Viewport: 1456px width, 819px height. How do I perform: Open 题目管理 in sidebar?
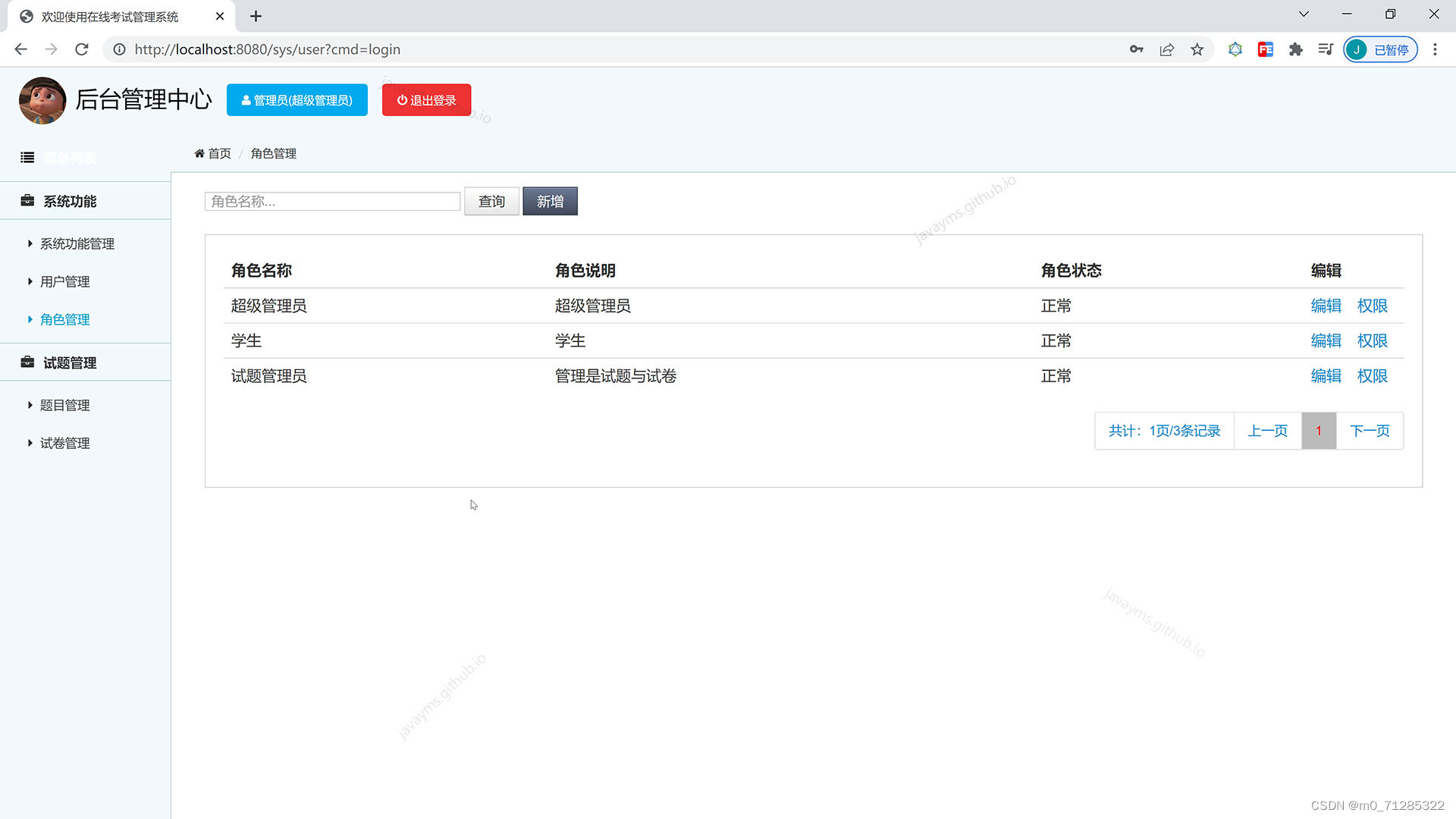(x=64, y=405)
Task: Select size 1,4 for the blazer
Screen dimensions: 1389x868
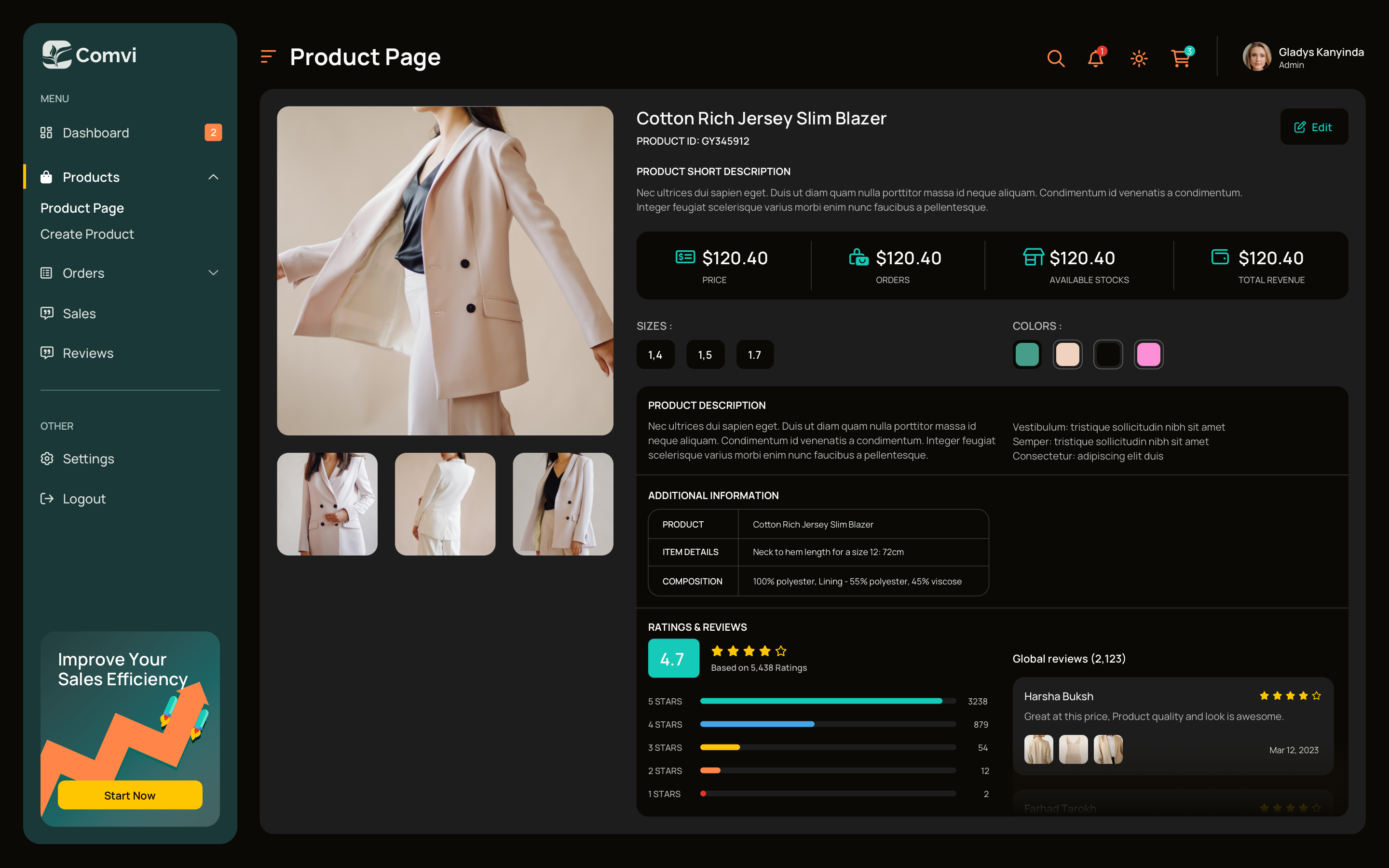Action: pos(655,354)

■ Task goal
From the listing, extract all text exactly as given and drop any picture.

■ Answer below
Viewport: 1456px width, 819px height. How do I perform: Open 题目管理 in sidebar?
(x=64, y=405)
Task: Select size 1,4 for the blazer
Screen dimensions: 1389x868
Action: pos(655,354)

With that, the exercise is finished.